> PROBLEM SET:
1. In the interview about the MUTTS comic strip, what cause was money recently raised for through the auction of original artwork?
2. List every comic strip other than MUTTS that the interview about the MUTTS comic strip mentions by name.

> TEXT BLOCK:
════════

And just recently, we helped raise money for hurricane disaster relief through the auction of original artwork. There’s a certain duty we have, because we are in a position of influence, and we feel like we can help make the world a better place.
How do you believe MUTTS has influenced readers?
Just look at how much Patrick has done for animal rights and adoption awareness. Look at the impact he’s had on how we collectively and culturally look upon the welfare of animals. I can’t think of many people who have done what Patrick has done in that space.
I’ve always thought MUTTS was a timeless comic strip, but aside from that, I’m also an animal lover. We rescued our dog from a shelter, and when Patrick creates his Shelter Stories series, those touch me pretty deeply. I think if his work inspires someone to adopt an animal, that’s impactful. And I can speak to that personally.
Why do you say MUTTS is a “timeless” strip?
It’s a modern-day classic. It would have been at home in any generation of comics making. There’s this thread that runs through MUTTS that allows everyone to feel like they’re part of it, and the best comics in history do that.
Plus, it’s a comic-strip comic strip. Patrick is constantly nodding toward things like Popeye or the The Katzenjammer Kids because he’s a fan of those strips. Sometimes that happens in a blatant way — like, here’s a title panel that’s an homage to a great period piece of comics making — or maybe it’s a panel structure that somehow evokes Krazy Kat. I think Patrick, visually at the very least, acknowledges on a routine basis that he’s standing on the shoulders of a great series of giants that came before him, and his inclination to pay homage to that is awesome to me.
And let’s not forget, Patrick’s also a really good gag writer. There’s something about his ability to see rhythm and timing and deliver a punchline. He takes the reader on a miniature journey, makes them feel like they’ve been somewhere.
Why do you, personally, believe comic strips are important?
They interrupt the day in a pleasant way. The beauty of this words-and-pictures medium is that every day there’s an opportunity to make people laugh, or think in a certain way, or reflect in a certain way. Cartoonists have their own thematic ways of doing that, and quite frankly, whatever moves me might not move the next person. But that’s kind of the beauty of it, right? There’s this large spectrum of voices to be received by a large audience of ears and eyes.
I’ve always loved that about comics — that there’s this notion of individual expression that can manifest in unexpected ways. It feels like anything can happen.

════════

> ROWS:

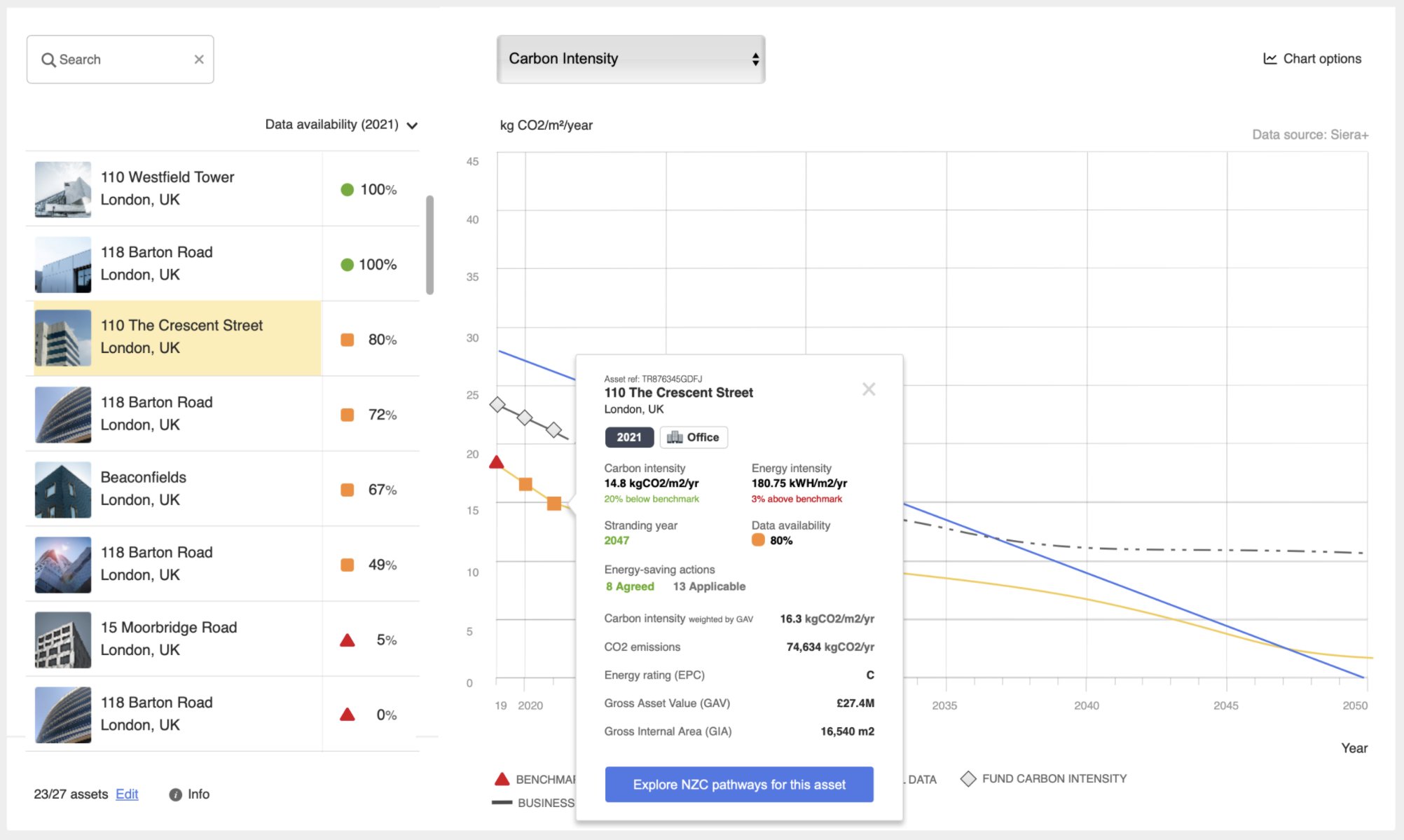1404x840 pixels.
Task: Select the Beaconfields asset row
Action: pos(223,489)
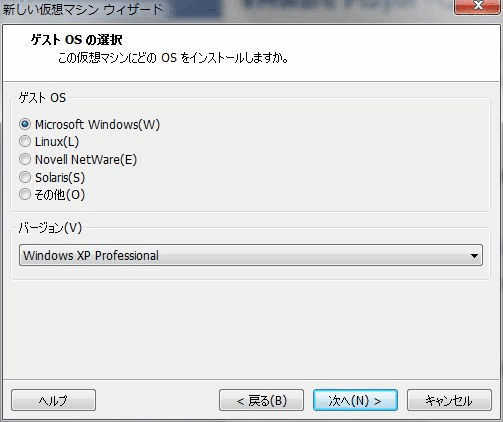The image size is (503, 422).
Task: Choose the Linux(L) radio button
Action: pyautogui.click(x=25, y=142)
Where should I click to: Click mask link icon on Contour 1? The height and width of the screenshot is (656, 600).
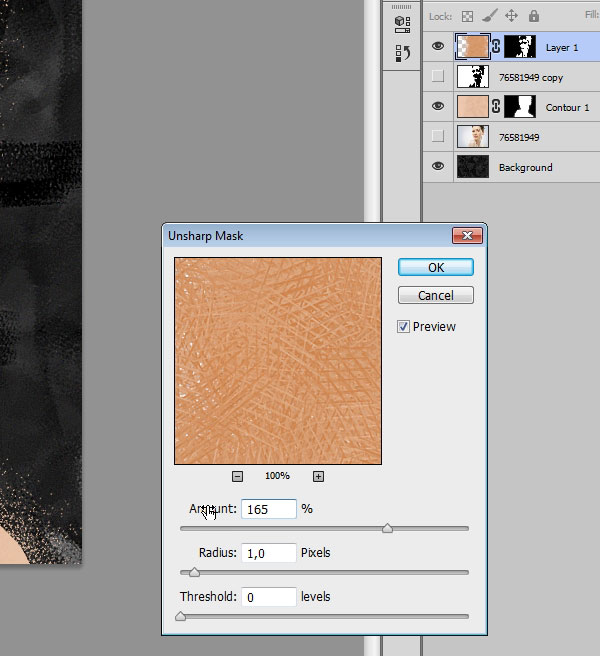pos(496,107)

════════

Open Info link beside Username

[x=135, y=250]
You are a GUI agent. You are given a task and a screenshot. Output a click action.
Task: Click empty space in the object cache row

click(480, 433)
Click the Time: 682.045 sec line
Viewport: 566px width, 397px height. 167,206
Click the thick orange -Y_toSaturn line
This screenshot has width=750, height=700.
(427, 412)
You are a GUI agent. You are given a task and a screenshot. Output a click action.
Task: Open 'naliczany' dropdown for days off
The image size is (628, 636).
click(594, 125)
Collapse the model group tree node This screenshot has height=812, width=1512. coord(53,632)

════════

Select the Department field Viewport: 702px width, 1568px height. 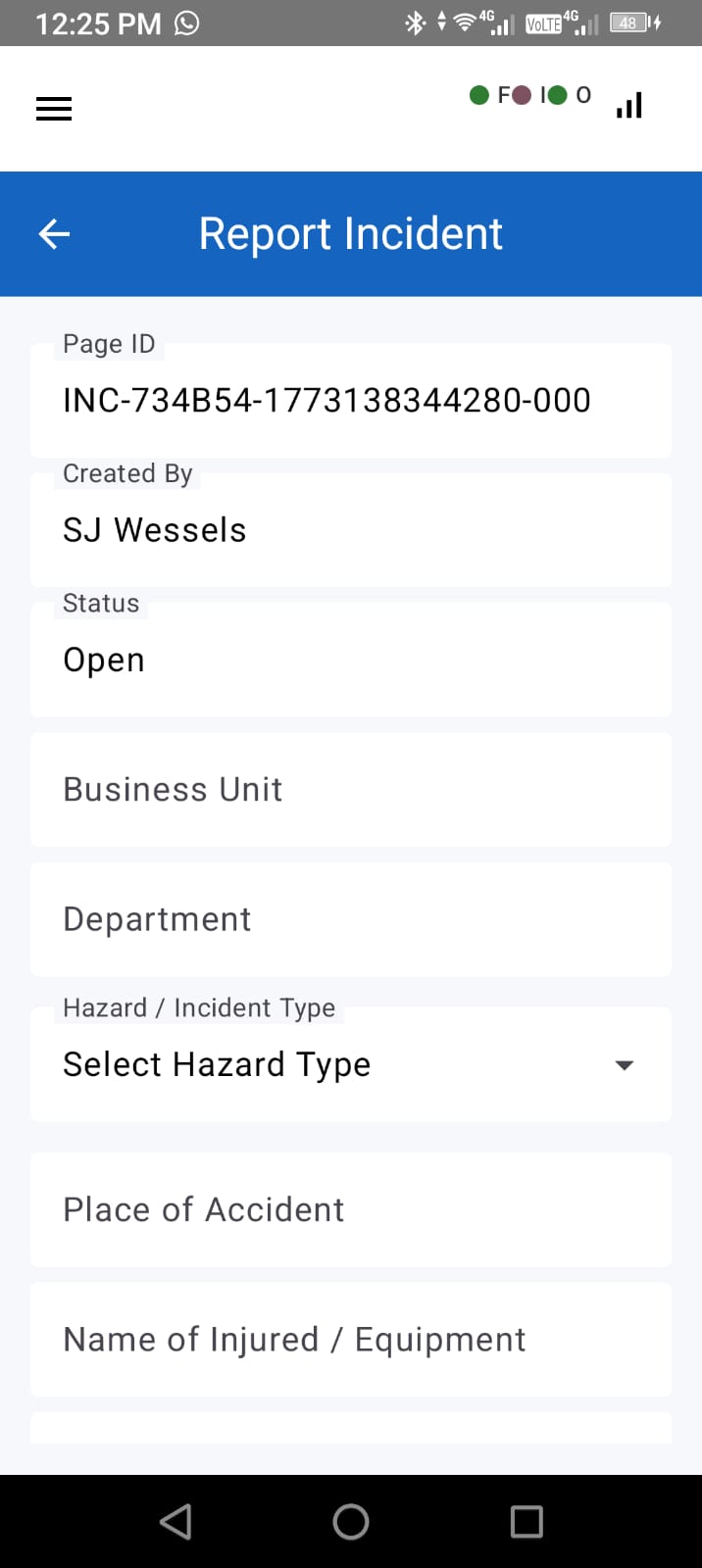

════════

> SOLUTIONS IN ORDER:
1. Hurricane disaster relief.

2. Popeye, The Katzenjammer Kids, Krazy Kat